→ **EXERCISE GOAL**:
In the text about the Czech Republic, what river is Prague on?

→ **EXTRACT TO READ**:
-------

June 9, 2017

3082 CZECH REPUBLIC - The map and the flag of the country

Located in Central Europe, between Germany, Austria, Slovakia and Poland, the Czech Republic, also known as Czechia, includes the historical territories of Bohemia, Moravia, and Czech Silesia. The capital and largest city is Prague, on the Vltava river, the main residence of several Holy Roman Emperors, and an important city to the Habsburg Monarchy and its Austro-Hungarian Empire. Its rich history and its cultural attractions makes it a popular tourist destination, with more than 6.4 million visitors annually (2014).

Czech Republic was born in 1993, and Václav Havel was its first president, but the first state of the westernmost Slavs, Samo's Kingdom (occupying approximately the present territory of Moravia, Slovakia, Lower Austria and Slovenia) was formed in the 7th century, followed by Great Moravia (833-907), Bohemian Principality (870-1198), Kingdom of Bohemia (1198-1348) and Crown of Bohemia (1348-1918).

Since 1526 the kingdom was part of the Habsburg Monarchy, but not as a occupied one, but as part of the empire's core. Actually, between 1583 and 1611 the capital of the empire was Prague. The Protestant Bohemian Revolt (1618-1620) led to the Thirty Years' War. In the 19th century, the Czech lands became the industrial powerhouse of the monarchy and were subsequently the core of the Republic of Czechoslovakia, which was formed in 1918 following the collapse of the Austro-Hungarian Empire after WWI.

The Czech part of Czechoslovakia was occupied by Germany in WWII, being liberated in 1945 by the armies of the Soviet Union and the United States. Following the 1948 coup d'état, Czechoslovakia became a one-party communist state under Soviet influence. In 1968, increasing dissatisfaction with the regime culminated in a reform movement known as the Prague Spring, which ended in a Soviet-led invasion. The country remained occupied until 1989. On 1 January 1993, Czechoslovakia peacefully dissolved, with its constituent states becoming the independent states of the Czech Republic and the Slovak Republic.

The Czech landscape is exceedingly varied. Bohemia, to the west, consists of a basin drained by the Elbe and the Vltava rivers, surrounded by mostly low mountains. Moravia, the eastern part of the country, is also quite hilly, being drained mainly by the Morava River, but it also contains the source of the Oder River. The majority of the inhabitants of the Czech Republic are Czechs (63.7%), followed by Moravians (4.9%), Slovaks (1.4%), Poles (0.4%), Germans (0.2%) and Silesians (0.1%).

-------

→ **MATERIAL**:
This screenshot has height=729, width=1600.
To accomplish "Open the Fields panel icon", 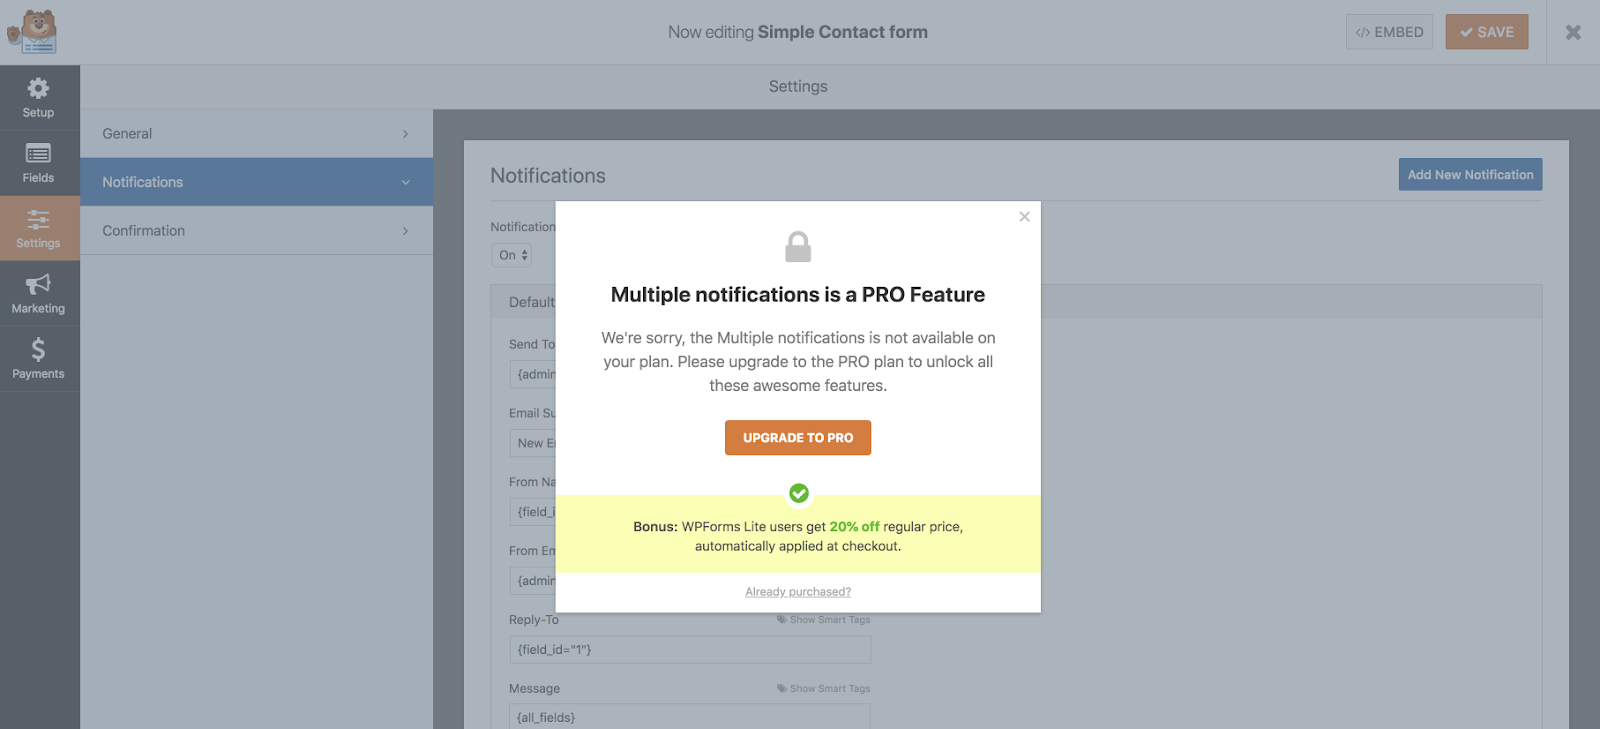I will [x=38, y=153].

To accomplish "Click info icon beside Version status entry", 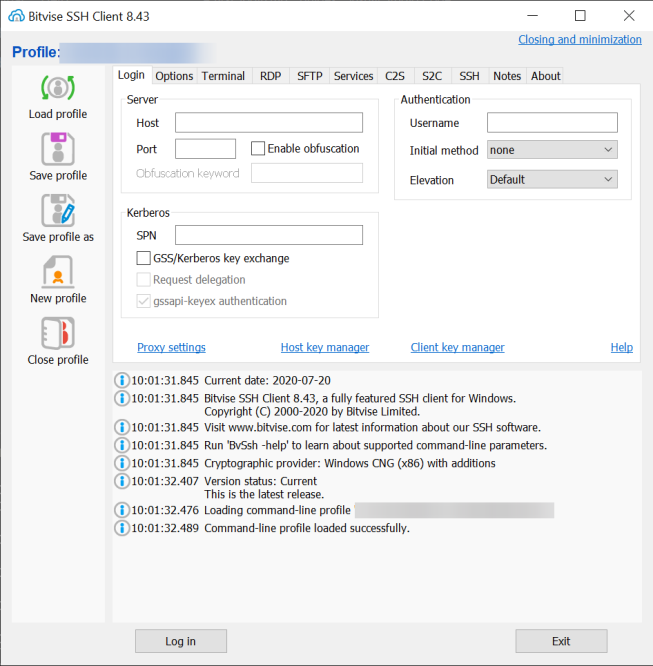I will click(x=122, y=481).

-------

→ **REPLY**:
The Vltava river.